Ford is turning a surplus of food into a donation of more than 1,000 pounds of fresh produce for the most vulnerable members of the community in Southeast Michigan. The surplus is the result of the remote work arrangements of thousands of employees.
Ford Land recently gave more than 200 pounds of green beans and more than 900 pounds of fresh sweet corn to Gleaners, a local food bank. The crops were grown at Cherry Hill Farm as part of a pilot program, intended for use in Ford cafeterias throughout Southeast Michigan.
The 880-acre Cherry Hill Farm is located near Ypsilanti, Michigan. It has a long history with the company – Henry Ford acquired 26,000 acres of farm property in southern Michigan and Ford still has about 2,000 acres across southeast Michigan actively being farmed – as it was once used to test Ford tractors. The land is currently managed by Ford Land, the company’s real estate arm, and farmed by the VanWashenova family. The land is also the site of Ford’s Heroes to Hives beekeeping program.
“This donation is a perfect combination of Ford’s farming legacy and philanthropic heritage,” said Stephen Battersby, Ford Land grounds manager. “Working with Ford Fund, we were able to make use out of all of these crops. We look forward to being able to share healthy and sustainable produce options with our employees in the future.”
Gleaners provides more than 45 million pounds of food to those in need through its five distribution centers and to more than 500 soup kitchens, food pantries, shelters and agencies in Southeast Michigan. Ford Fund’s long-standing relationship with Gleaners, which also operates the food pantries at both of Ford’s Detroit Resource and Engagement Centers, helped facilitate the donation.
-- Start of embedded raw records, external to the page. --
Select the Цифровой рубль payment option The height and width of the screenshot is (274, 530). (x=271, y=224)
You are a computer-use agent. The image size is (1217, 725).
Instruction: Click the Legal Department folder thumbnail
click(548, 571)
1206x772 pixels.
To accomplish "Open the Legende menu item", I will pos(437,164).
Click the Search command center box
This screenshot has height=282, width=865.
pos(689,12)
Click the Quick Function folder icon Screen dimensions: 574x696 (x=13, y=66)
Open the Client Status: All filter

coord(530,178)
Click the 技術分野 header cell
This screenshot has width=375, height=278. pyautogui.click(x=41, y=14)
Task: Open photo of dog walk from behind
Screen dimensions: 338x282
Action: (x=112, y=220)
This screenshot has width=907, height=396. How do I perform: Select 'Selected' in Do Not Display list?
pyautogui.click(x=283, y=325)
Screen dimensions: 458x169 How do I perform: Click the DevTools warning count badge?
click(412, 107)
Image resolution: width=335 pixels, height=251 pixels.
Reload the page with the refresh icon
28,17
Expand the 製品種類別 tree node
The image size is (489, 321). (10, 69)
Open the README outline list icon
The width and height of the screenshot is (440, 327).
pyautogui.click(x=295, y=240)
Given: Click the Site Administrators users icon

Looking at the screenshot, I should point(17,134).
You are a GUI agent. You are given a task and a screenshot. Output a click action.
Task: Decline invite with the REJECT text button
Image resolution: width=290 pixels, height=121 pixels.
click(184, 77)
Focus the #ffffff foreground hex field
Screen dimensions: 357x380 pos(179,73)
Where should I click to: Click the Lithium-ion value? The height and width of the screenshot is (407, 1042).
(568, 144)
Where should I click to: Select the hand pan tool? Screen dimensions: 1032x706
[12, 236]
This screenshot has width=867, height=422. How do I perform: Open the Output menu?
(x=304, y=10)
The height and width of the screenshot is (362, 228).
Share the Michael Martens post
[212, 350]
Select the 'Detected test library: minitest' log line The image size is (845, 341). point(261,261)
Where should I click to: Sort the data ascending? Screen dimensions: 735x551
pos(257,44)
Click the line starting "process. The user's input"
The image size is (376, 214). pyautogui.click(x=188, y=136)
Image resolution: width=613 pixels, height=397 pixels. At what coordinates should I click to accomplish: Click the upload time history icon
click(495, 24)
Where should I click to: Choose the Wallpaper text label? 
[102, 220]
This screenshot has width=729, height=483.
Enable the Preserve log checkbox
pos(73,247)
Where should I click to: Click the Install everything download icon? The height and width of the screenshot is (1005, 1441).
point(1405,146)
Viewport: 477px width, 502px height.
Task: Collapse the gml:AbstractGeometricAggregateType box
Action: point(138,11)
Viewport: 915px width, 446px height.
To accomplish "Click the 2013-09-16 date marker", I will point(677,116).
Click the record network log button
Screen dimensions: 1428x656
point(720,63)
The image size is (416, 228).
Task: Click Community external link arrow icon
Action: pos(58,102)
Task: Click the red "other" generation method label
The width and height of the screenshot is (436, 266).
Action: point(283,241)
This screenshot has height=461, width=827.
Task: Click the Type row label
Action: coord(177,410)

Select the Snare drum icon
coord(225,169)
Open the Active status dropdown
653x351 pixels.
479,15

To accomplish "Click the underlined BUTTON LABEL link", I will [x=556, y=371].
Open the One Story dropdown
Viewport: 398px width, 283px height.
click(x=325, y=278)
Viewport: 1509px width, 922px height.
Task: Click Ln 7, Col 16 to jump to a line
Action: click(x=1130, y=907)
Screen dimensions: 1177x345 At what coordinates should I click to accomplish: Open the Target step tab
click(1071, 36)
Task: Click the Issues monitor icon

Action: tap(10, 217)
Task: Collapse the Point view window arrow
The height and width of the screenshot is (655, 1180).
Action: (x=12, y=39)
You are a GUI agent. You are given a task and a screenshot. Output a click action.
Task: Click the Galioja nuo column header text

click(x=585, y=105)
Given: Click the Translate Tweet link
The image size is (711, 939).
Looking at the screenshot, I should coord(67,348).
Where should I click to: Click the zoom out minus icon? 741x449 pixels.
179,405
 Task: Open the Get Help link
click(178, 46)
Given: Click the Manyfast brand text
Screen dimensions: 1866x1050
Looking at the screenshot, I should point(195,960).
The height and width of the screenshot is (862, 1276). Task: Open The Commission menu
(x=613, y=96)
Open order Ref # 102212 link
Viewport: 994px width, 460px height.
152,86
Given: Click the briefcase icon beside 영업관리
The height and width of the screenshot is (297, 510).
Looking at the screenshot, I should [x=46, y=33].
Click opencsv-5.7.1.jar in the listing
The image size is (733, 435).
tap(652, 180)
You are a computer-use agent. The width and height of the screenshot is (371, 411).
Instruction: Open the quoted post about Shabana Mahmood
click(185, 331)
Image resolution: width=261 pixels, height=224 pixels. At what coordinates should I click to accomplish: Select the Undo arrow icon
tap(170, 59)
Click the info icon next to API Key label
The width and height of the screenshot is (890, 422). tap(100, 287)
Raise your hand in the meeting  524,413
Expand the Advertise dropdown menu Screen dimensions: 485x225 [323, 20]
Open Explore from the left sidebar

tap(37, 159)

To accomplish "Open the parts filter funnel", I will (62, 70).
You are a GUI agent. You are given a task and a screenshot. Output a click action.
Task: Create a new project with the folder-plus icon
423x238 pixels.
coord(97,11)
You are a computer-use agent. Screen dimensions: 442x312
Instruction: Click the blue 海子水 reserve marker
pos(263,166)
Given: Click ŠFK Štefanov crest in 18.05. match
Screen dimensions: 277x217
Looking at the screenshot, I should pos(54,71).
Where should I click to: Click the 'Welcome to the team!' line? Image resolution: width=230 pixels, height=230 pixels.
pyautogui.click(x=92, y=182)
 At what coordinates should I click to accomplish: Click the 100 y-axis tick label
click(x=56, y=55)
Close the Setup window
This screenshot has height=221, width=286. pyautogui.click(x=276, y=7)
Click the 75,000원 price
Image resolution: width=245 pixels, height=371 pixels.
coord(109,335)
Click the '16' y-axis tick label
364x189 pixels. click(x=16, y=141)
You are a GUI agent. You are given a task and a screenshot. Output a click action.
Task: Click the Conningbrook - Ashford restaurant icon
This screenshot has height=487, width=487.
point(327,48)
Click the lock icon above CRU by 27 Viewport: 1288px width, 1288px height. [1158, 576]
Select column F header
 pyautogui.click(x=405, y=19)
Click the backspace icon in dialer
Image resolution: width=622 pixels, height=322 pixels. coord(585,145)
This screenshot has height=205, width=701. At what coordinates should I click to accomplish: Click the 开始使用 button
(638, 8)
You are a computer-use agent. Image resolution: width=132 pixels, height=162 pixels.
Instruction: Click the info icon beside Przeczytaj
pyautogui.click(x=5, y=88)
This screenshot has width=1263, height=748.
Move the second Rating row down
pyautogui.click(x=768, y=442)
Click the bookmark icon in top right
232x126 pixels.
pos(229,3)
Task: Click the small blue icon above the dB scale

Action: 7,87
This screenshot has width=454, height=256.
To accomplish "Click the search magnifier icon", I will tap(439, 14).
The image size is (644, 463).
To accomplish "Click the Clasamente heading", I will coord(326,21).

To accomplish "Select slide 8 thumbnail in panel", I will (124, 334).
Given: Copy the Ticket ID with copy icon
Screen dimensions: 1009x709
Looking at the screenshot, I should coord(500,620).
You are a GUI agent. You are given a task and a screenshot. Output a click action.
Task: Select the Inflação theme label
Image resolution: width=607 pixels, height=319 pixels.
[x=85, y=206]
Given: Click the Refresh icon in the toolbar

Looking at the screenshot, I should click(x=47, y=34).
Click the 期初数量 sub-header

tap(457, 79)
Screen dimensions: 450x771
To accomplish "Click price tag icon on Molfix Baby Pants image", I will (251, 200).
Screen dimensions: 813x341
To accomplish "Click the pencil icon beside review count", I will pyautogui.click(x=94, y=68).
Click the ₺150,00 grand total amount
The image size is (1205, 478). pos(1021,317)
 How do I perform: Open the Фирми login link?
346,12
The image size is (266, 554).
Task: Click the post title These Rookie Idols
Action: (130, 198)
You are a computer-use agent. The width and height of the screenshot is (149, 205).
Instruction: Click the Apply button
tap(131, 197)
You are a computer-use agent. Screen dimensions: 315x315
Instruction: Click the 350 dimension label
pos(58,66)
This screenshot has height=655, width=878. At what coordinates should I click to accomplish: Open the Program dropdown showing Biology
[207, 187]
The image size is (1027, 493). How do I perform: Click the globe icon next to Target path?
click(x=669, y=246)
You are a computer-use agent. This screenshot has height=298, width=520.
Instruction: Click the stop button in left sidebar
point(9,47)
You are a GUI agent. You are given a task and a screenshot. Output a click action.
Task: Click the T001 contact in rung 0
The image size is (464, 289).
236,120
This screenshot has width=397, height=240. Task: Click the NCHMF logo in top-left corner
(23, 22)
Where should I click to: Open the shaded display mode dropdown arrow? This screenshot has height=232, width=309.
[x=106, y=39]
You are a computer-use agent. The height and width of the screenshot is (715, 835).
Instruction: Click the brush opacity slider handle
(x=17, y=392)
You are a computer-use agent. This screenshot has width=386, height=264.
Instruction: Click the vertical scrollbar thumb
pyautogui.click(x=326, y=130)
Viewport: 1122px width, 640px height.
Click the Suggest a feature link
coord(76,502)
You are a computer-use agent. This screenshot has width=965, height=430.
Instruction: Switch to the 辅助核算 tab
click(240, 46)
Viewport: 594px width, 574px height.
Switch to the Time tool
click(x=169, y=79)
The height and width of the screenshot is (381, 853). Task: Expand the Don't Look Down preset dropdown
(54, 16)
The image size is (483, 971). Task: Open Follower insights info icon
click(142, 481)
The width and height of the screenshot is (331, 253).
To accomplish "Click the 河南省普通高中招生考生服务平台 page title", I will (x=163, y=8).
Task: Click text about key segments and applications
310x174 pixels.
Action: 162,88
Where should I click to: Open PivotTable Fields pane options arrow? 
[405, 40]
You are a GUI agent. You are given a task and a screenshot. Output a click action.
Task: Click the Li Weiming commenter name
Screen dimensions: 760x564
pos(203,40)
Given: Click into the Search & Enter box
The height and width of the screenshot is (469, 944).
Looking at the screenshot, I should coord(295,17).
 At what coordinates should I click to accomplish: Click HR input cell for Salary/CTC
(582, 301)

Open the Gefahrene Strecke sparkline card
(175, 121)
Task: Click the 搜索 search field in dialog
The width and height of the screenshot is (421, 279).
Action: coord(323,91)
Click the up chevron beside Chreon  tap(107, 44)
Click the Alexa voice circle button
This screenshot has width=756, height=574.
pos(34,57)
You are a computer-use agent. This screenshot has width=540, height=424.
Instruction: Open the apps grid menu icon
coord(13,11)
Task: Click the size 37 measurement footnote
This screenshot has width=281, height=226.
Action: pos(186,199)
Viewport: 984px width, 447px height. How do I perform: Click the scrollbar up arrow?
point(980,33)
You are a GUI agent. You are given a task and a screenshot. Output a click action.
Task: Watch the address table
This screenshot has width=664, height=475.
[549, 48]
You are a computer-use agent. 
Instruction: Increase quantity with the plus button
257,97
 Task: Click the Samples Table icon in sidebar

“We realized that in the situation we’re in because of COVID-19, we had all of this produce growing and we weren’t sure what we were going to do with it when it became fully grown,” said Mark Freeman, Ford’s head of Food Services. “It’s great to be able to provide support for the community.”
Ford Land hopes to expand the program at Cherry Hill Farm once employees return to work and the demand for produce in cafeterias increases.